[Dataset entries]
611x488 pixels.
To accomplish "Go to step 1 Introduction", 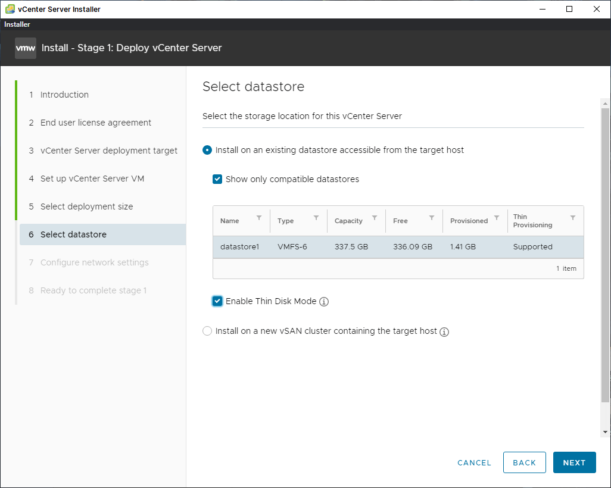I will 64,95.
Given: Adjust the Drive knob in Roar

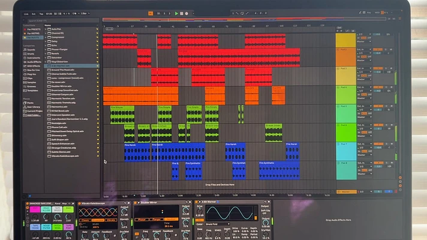Looking at the screenshot, I should 200,211.
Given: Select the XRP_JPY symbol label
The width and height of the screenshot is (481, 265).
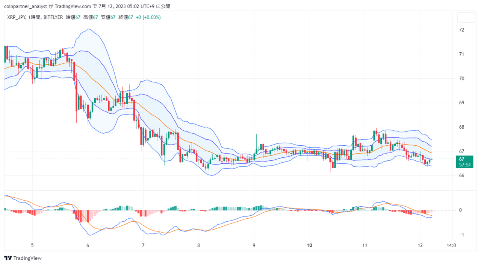Looking at the screenshot, I should [x=16, y=17].

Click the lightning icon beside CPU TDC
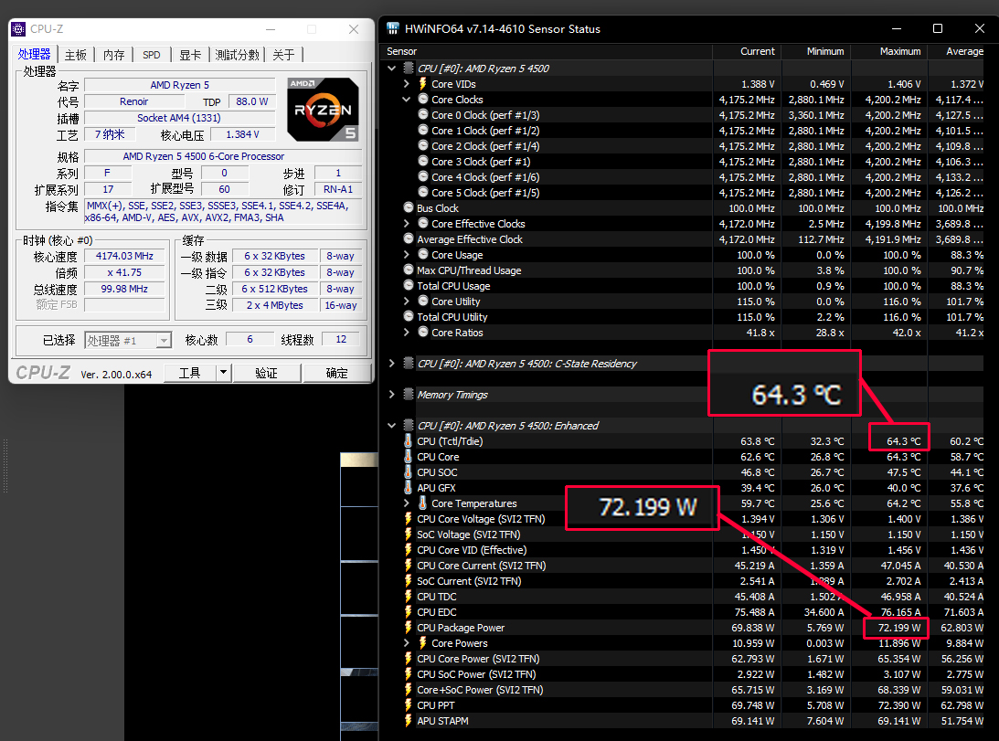tap(409, 597)
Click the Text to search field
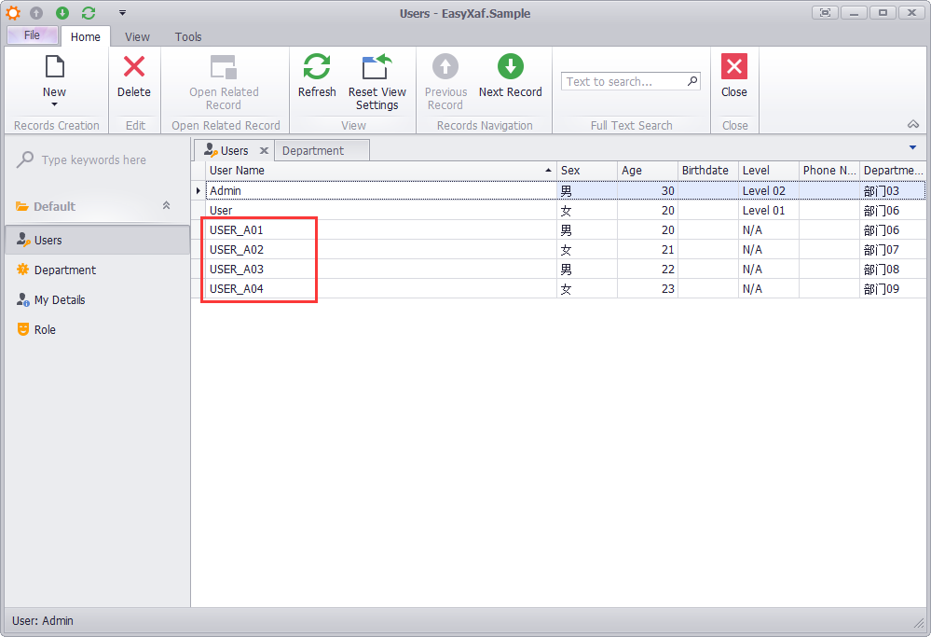Viewport: 931px width, 637px height. click(623, 82)
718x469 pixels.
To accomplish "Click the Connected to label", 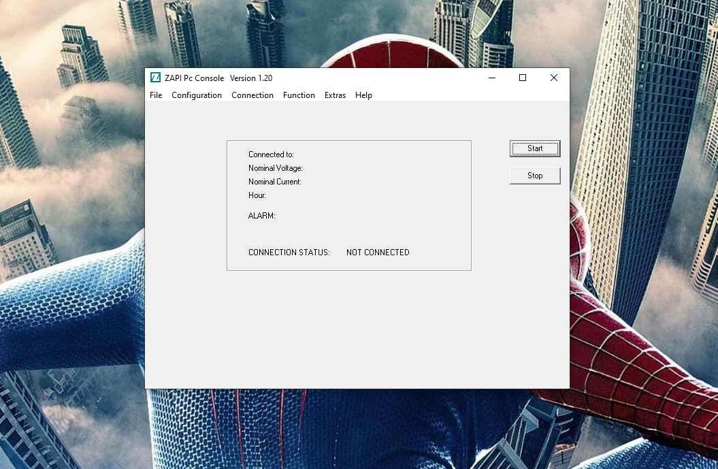I will point(271,155).
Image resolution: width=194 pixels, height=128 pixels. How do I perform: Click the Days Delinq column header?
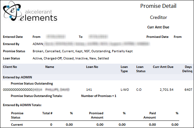(187, 69)
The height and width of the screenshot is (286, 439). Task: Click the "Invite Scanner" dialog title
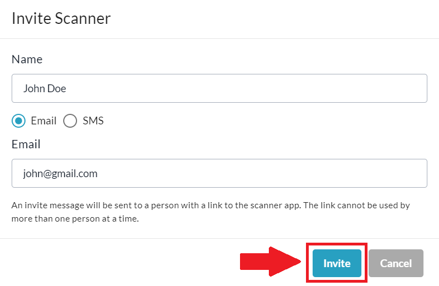point(61,18)
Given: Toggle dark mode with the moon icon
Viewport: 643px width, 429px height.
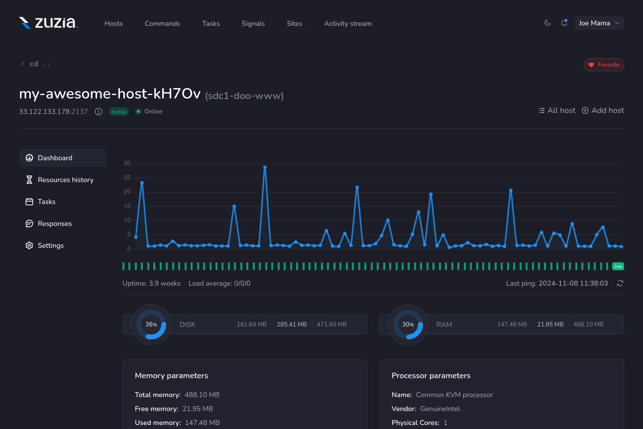Looking at the screenshot, I should [x=547, y=23].
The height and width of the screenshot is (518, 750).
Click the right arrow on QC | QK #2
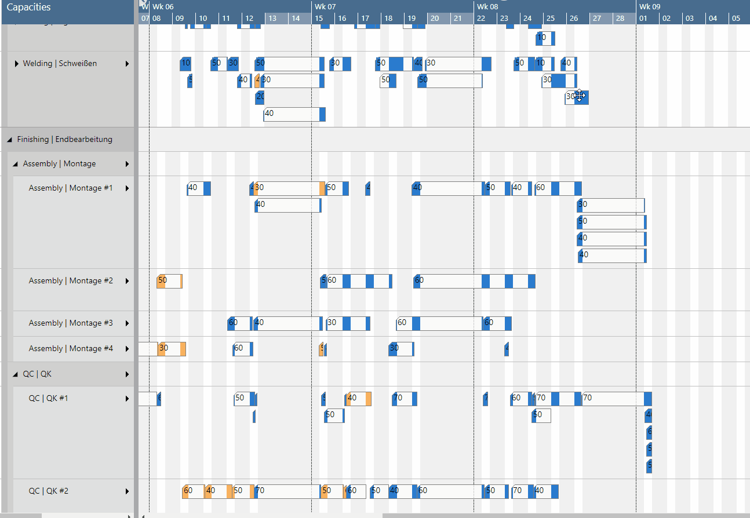[127, 491]
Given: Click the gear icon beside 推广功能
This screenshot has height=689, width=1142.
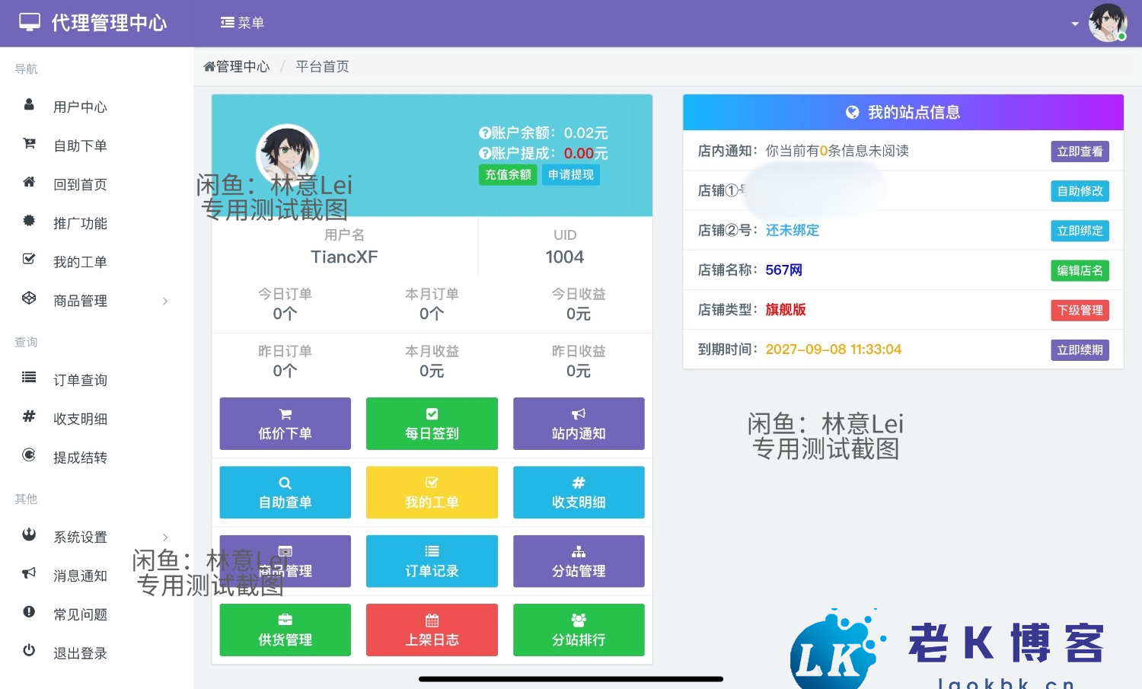Looking at the screenshot, I should point(29,222).
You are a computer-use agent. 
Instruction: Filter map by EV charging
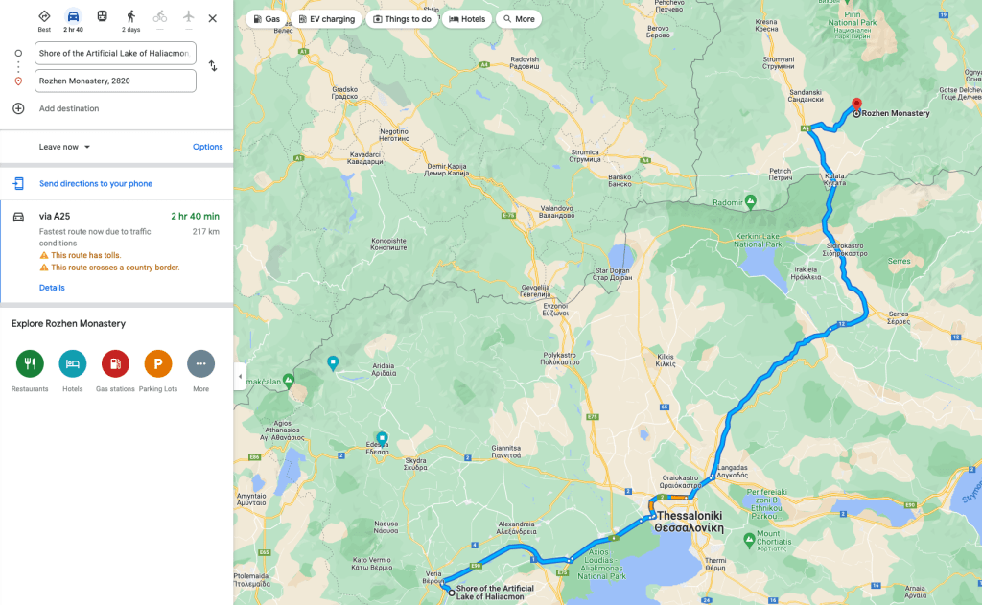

◆ **EXERCISE OBJECTIVE**
Find the line that contains "You are a computer-use agent." and repeat it, along with every line after it to the end of the data, exactly; drop the pictures.

◆ **EXPECTED OUTPUT**
You are a computer-use agent. 
Instruction: Filter map by EV charging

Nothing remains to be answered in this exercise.